Automated Fixation Annotation of Eye-Tracking Videos

A novel approach that integrates the capabilities of two foundation models, YOLOv8 and Mask2Former, as a pipeline to automatically annotate fixation points without requiring additional training or fine-tuning.

Click on this link to download the zipped folder containing the data and code. Set up your Python environment using the environment.yml file. Here is a link explaining how to set up a conda environment using a yml file.

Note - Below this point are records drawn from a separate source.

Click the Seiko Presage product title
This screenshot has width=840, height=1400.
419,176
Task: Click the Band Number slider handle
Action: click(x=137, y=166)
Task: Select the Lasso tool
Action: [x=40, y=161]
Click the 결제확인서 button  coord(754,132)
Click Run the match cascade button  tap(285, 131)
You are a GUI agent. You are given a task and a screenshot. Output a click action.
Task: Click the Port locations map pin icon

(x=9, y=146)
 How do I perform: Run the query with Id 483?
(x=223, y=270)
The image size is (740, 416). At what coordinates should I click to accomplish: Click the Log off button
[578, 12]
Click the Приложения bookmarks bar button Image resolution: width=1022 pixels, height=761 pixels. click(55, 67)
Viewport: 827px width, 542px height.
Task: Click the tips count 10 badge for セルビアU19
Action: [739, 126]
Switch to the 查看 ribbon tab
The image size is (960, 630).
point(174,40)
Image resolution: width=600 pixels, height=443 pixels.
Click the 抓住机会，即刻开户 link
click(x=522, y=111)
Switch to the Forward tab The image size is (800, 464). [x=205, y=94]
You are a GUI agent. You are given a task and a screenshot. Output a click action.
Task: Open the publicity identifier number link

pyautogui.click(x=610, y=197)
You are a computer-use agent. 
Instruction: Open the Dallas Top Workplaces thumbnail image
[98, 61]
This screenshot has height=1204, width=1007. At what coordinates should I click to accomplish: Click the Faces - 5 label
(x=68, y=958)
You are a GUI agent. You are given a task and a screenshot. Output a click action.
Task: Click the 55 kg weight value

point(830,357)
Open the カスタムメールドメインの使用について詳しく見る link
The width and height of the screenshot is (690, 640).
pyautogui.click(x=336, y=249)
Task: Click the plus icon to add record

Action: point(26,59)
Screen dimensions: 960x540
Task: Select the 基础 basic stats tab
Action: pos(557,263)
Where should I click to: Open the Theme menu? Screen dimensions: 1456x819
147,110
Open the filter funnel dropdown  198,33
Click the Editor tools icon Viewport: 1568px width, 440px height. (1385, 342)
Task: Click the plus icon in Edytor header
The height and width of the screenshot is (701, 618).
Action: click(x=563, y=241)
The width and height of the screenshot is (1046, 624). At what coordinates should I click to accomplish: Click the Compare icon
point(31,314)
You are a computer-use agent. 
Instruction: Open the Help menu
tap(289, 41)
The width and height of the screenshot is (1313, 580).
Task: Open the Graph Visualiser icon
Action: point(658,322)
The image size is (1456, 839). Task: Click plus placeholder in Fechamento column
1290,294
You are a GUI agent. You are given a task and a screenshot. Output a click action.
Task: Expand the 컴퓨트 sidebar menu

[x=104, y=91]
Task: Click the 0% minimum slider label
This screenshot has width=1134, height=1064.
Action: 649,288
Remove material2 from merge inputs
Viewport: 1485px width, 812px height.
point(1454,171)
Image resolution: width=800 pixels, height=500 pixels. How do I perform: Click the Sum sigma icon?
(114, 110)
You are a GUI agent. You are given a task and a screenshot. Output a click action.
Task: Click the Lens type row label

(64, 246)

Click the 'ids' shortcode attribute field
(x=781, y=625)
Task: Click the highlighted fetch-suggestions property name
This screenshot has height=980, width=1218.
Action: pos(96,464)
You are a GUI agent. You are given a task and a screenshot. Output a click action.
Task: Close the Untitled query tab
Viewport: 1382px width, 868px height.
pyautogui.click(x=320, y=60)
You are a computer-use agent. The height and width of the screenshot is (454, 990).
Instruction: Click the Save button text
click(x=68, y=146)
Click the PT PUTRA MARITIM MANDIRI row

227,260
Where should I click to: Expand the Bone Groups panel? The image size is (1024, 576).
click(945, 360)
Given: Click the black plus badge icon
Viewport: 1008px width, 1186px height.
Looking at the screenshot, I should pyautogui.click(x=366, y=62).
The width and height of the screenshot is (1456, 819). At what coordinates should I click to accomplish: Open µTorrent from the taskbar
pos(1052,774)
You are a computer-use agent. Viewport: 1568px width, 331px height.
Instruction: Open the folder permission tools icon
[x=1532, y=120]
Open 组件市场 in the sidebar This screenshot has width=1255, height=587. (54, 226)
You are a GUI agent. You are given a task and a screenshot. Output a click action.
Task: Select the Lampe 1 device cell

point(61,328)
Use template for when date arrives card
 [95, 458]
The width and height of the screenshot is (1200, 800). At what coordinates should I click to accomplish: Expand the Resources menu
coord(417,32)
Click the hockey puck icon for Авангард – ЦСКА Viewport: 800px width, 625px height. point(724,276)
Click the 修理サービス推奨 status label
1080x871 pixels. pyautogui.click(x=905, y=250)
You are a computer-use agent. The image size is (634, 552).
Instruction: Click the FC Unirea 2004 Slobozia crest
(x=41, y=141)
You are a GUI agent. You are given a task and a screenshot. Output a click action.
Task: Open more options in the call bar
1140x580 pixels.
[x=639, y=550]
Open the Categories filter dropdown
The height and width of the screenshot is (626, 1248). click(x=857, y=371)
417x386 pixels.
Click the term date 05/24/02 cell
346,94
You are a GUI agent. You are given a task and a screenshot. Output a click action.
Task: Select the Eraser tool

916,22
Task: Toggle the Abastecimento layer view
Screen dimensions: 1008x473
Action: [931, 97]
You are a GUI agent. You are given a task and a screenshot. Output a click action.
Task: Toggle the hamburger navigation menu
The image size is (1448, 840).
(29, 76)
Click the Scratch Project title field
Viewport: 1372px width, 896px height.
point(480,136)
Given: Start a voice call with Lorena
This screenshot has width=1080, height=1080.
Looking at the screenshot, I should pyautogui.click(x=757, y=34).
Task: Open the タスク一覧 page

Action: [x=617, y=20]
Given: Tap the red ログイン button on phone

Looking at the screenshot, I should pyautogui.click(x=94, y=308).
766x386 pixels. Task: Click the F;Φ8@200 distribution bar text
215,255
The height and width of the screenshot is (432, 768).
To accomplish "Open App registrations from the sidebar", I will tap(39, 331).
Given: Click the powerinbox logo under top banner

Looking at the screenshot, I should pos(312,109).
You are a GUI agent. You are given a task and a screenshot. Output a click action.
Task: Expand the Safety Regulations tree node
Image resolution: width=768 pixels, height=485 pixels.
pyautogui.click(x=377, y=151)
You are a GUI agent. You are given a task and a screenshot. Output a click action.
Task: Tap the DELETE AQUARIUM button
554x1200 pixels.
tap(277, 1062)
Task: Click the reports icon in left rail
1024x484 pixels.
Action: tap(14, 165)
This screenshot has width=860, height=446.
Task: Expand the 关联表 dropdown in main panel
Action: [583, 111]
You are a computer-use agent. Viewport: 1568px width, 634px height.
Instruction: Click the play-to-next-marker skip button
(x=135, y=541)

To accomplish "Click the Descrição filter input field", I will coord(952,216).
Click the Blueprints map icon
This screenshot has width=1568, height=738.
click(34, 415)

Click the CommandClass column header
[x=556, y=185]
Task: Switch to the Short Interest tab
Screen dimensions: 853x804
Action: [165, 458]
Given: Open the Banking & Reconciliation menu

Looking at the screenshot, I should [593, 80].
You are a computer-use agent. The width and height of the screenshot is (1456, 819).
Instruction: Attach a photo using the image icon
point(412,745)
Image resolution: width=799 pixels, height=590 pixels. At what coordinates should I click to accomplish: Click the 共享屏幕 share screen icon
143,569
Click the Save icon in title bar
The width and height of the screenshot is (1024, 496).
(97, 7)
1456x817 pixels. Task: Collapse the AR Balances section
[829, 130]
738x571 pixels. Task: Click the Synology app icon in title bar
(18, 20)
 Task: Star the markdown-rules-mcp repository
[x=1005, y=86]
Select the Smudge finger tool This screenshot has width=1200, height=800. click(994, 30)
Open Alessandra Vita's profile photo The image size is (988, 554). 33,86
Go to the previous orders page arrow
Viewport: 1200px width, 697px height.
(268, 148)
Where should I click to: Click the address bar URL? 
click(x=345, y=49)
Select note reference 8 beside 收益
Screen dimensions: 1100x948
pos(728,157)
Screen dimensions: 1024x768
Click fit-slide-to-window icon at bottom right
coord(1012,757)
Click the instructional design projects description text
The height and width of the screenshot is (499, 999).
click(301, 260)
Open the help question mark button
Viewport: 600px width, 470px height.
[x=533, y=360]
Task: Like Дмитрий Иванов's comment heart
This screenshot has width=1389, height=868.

Once your environment is set up, navigate to the folder named “code” and open the annotate.ipynb file using Jupyter Notebook.

Running the Pipeline

First cell imports the libraries (ensure that the file is located in the same directory as the annotate.ipynb).

# Imports
import os
import matplotlib
import time

# import from own scripts
from utils import clean_directory, create_directory, idt, predict_annotation, create_video, check_idt, extract_frames, evaluate_segmentations

In the second cell, change the base_path = '../data/' to where you have your data (for example base_path = 'C:/Users/Username/Desktop/data'):

# Environment settings
verbose = True
super_verbose = False

# int or None
stop_frame = None # int frame number or None, after which the frame extraction stops to test annotation on short video-clips

# Reduce figure opening, to prevent RAM overload on certain hardware

# data base path
base_path = '../data/'

Define all input and output file names, or leave them as is:

# input filenames: these must correspond to the existing video and gaze files and be placed in the base_path folder
gaze_file = 'gaze_positions.csv'
video_file = 'worldTrim.mp4'

# Include already created idt-file by setting it to: 'fixation_gaze_positions.csv' or None
idt_filename = 'fixation_gaze_positions.csv'

# filenames for files created during the script
fixation_csv_file = 'fixation_gaze_positions.csv'
output_csv_name = 'labeled_data_semSeg_yolo.csv'

# Create folder path locations
output_path = os.path.join(base_path, 'outputs/')
extracted_frames_path = os.path.join(base_path, 'extracted_frames/')
fig_path = os.path.join(output_path, 'saved_frames_semSeg_yolo')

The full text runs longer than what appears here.